__TO DO__: Turn the data below into a JSON list of strings, with one string per line. Skip blank lines.

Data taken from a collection

= = =

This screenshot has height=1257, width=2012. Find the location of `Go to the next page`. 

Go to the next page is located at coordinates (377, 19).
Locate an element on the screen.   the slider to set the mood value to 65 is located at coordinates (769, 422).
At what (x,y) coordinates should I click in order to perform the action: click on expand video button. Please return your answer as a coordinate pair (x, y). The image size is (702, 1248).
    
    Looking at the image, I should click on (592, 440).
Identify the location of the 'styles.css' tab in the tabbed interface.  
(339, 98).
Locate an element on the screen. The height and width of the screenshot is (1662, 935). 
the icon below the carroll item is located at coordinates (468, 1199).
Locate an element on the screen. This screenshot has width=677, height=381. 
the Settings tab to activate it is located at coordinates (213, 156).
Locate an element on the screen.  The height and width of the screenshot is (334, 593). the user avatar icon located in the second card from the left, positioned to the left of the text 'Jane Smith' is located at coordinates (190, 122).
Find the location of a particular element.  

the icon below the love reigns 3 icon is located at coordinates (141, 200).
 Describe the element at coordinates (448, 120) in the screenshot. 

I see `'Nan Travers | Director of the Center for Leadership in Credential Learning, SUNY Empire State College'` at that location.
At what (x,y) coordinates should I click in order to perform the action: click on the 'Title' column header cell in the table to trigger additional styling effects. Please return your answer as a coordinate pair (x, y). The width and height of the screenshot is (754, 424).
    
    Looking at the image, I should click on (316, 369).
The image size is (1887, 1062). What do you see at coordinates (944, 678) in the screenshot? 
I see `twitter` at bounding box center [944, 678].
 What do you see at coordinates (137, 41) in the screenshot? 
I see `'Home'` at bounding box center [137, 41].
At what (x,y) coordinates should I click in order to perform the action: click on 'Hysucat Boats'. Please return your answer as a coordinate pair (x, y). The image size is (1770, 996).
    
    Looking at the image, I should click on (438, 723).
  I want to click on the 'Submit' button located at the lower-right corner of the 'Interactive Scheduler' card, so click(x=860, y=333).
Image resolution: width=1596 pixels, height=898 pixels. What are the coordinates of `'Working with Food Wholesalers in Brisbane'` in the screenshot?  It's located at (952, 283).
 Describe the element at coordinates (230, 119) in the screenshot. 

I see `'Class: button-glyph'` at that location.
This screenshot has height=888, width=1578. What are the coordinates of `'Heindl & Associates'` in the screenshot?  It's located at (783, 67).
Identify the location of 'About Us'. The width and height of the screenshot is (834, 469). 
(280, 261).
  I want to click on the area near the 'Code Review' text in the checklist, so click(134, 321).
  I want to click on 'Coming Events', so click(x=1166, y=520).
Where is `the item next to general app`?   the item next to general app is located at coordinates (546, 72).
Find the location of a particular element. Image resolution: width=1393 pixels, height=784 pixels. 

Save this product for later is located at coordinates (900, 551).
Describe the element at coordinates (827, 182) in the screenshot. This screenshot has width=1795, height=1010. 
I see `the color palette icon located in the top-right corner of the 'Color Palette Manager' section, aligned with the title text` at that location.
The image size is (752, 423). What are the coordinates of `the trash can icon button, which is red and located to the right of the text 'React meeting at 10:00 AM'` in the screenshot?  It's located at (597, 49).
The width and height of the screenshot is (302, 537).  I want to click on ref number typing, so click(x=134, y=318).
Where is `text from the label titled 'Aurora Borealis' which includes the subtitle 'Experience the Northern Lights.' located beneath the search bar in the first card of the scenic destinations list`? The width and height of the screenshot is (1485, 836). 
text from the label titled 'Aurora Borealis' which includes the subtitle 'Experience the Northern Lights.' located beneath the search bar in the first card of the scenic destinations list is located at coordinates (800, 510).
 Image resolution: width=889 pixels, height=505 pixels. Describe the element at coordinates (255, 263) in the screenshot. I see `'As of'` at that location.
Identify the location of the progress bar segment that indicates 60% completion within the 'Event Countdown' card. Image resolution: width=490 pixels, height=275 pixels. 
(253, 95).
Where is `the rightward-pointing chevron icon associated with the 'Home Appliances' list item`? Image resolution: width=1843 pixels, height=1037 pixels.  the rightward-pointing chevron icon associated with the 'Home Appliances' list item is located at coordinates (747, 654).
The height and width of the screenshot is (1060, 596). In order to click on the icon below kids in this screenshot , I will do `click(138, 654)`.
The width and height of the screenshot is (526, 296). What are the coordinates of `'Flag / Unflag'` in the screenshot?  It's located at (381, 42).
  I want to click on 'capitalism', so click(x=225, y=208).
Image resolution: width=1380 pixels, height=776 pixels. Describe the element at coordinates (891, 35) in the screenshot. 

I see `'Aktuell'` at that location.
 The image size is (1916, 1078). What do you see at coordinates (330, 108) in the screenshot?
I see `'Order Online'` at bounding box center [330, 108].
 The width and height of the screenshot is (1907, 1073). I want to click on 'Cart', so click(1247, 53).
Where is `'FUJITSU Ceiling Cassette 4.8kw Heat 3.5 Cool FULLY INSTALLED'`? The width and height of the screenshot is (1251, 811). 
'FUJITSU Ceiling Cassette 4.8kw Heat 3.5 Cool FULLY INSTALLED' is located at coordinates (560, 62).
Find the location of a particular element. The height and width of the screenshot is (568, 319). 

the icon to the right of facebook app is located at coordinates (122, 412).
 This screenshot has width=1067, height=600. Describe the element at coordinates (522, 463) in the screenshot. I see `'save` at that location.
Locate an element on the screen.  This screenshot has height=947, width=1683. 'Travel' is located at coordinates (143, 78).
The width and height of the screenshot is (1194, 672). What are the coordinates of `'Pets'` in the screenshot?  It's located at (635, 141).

= = =

__RESULT OF THIS EXERCISE__:
[
  "This screenshot has height=1257, width=2012. Find the location of `Go to the next page`. ",
  "Go to the next page is located at coordinates (377, 19).",
  "Locate an element on the screen.   the slider to set the mood value to 65 is located at coordinates (769, 422).",
  "At what (x,y) coordinates should I click in order to perform the action: click on expand video button. Please return your answer as a coordinate pair (x, y). The image size is (702, 1248).",
  "    Looking at the image, I should click on (592, 440).",
  "Identify the location of the 'styles.css' tab in the tabbed interface.  ",
  "(339, 98).",
  "Locate an element on the screen. The height and width of the screenshot is (1662, 935). ",
  "the icon below the carroll item is located at coordinates (468, 1199).",
  "Locate an element on the screen. This screenshot has width=677, height=381. ",
  "the Settings tab to activate it is located at coordinates (213, 156).",
  "Locate an element on the screen.  The height and width of the screenshot is (334, 593). the user avatar icon located in the second card from the left, positioned to the left of the text 'Jane Smith' is located at coordinates (190, 122).",
  "Find the location of a particular element.  ",
  "the icon below the love reigns 3 icon is located at coordinates (141, 200).",
  " Describe the element at coordinates (448, 120) in the screenshot. ",
  "I see `'Nan Travers | Director of the Center for Leadership in Credential Learning, SUNY Empire State College'` at that location.",
  "At what (x,y) coordinates should I click in order to perform the action: click on the 'Title' column header cell in the table to trigger additional styling effects. Please return your answer as a coordinate pair (x, y). The width and height of the screenshot is (754, 424).",
  "    Looking at the image, I should click on (316, 369).",
  "The image size is (1887, 1062). What do you see at coordinates (944, 678) in the screenshot? ",
  "I see `twitter` at bounding box center [944, 678].",
  " What do you see at coordinates (137, 41) in the screenshot? ",
  "I see `'Home'` at bounding box center [137, 41].",
  "At what (x,y) coordinates should I click in order to perform the action: click on 'Hysucat Boats'. Please return your answer as a coordinate pair (x, y). The image size is (1770, 996).",
  "    Looking at the image, I should click on (438, 723).",
  "  I want to click on the 'Submit' button located at the lower-right corner of the 'Interactive Scheduler' card, so click(x=860, y=333).",
  "Image resolution: width=1596 pixels, height=898 pixels. What are the coordinates of `'Working with Food Wholesalers in Brisbane'` in the screenshot?  It's located at (952, 283).",
  " Describe the element at coordinates (230, 119) in the screenshot. ",
  "I see `'Class: button-glyph'` at that location.",
  "This screenshot has height=888, width=1578. What are the coordinates of `'Heindl & Associates'` in the screenshot?  It's located at (783, 67).",
  "Identify the location of 'About Us'. The width and height of the screenshot is (834, 469). ",
  "(280, 261).",
  "  I want to click on the area near the 'Code Review' text in the checklist, so click(134, 321).",
  "  I want to click on 'Coming Events', so click(x=1166, y=520).",
  "Where is `the item next to general app`?   the item next to general app is located at coordinates (546, 72).",
  "Find the location of a particular element. Image resolution: width=1393 pixels, height=784 pixels. ",
  "Save this product for later is located at coordinates (900, 551).",
  "Describe the element at coordinates (827, 182) in the screenshot. This screenshot has width=1795, height=1010. ",
  "I see `the color palette icon located in the top-right corner of the 'Color Palette Manager' section, aligned with the title text` at that location.",
  "The image size is (752, 423). What are the coordinates of `the trash can icon button, which is red and located to the right of the text 'React meeting at 10:00 AM'` in the screenshot?  It's located at (597, 49).",
  "The width and height of the screenshot is (302, 537).  I want to click on ref number typing, so click(x=134, y=318).",
  "Where is `text from the label titled 'Aurora Borealis' which includes the subtitle 'Experience the Northern Lights.' located beneath the search bar in the first card of the scenic destinations list`? The width and height of the screenshot is (1485, 836). ",
  "text from the label titled 'Aurora Borealis' which includes the subtitle 'Experience the Northern Lights.' located beneath the search bar in the first card of the scenic destinations list is located at coordinates (800, 510).",
  " Image resolution: width=889 pixels, height=505 pixels. Describe the element at coordinates (255, 263) in the screenshot. I see `'As of'` at that location.",
  "Identify the location of the progress bar segment that indicates 60% completion within the 'Event Countdown' card. Image resolution: width=490 pixels, height=275 pixels. ",
  "(253, 95).",
  "Where is `the rightward-pointing chevron icon associated with the 'Home Appliances' list item`? Image resolution: width=1843 pixels, height=1037 pixels.  the rightward-pointing chevron icon associated with the 'Home Appliances' list item is located at coordinates (747, 654).",
  "The height and width of the screenshot is (1060, 596). In order to click on the icon below kids in this screenshot , I will do `click(138, 654)`.",
  "The width and height of the screenshot is (526, 296). What are the coordinates of `'Flag / Unflag'` in the screenshot?  It's located at (381, 42).",
  "  I want to click on 'capitalism', so click(x=225, y=208).",
  "Image resolution: width=1380 pixels, height=776 pixels. Describe the element at coordinates (891, 35) in the screenshot. ",
  "I see `'Aktuell'` at that location.",
  " The image size is (1916, 1078). What do you see at coordinates (330, 108) in the screenshot?",
  "I see `'Order Online'` at bounding box center [330, 108].",
  " The width and height of the screenshot is (1907, 1073). I want to click on 'Cart', so click(1247, 53).",
  "Where is `'FUJITSU Ceiling Cassette 4.8kw Heat 3.5 Cool FULLY INSTALLED'`? The width and height of the screenshot is (1251, 811). ",
  "'FUJITSU Ceiling Cassette 4.8kw Heat 3.5 Cool FULLY INSTALLED' is located at coordinates (560, 62).",
  "Find the location of a particular element. The height and width of the screenshot is (568, 319). ",
  "the icon to the right of facebook app is located at coordinates (122, 412).",
  " This screenshot has width=1067, height=600. Describe the element at coordinates (522, 463) in the screenshot. I see `'save` at that location.",
  "Locate an element on the screen.  This screenshot has height=947, width=1683. 'Travel' is located at coordinates (143, 78).",
  "The width and height of the screenshot is (1194, 672). What are the coordinates of `'Pets'` in the screenshot?  It's located at (635, 141)."
]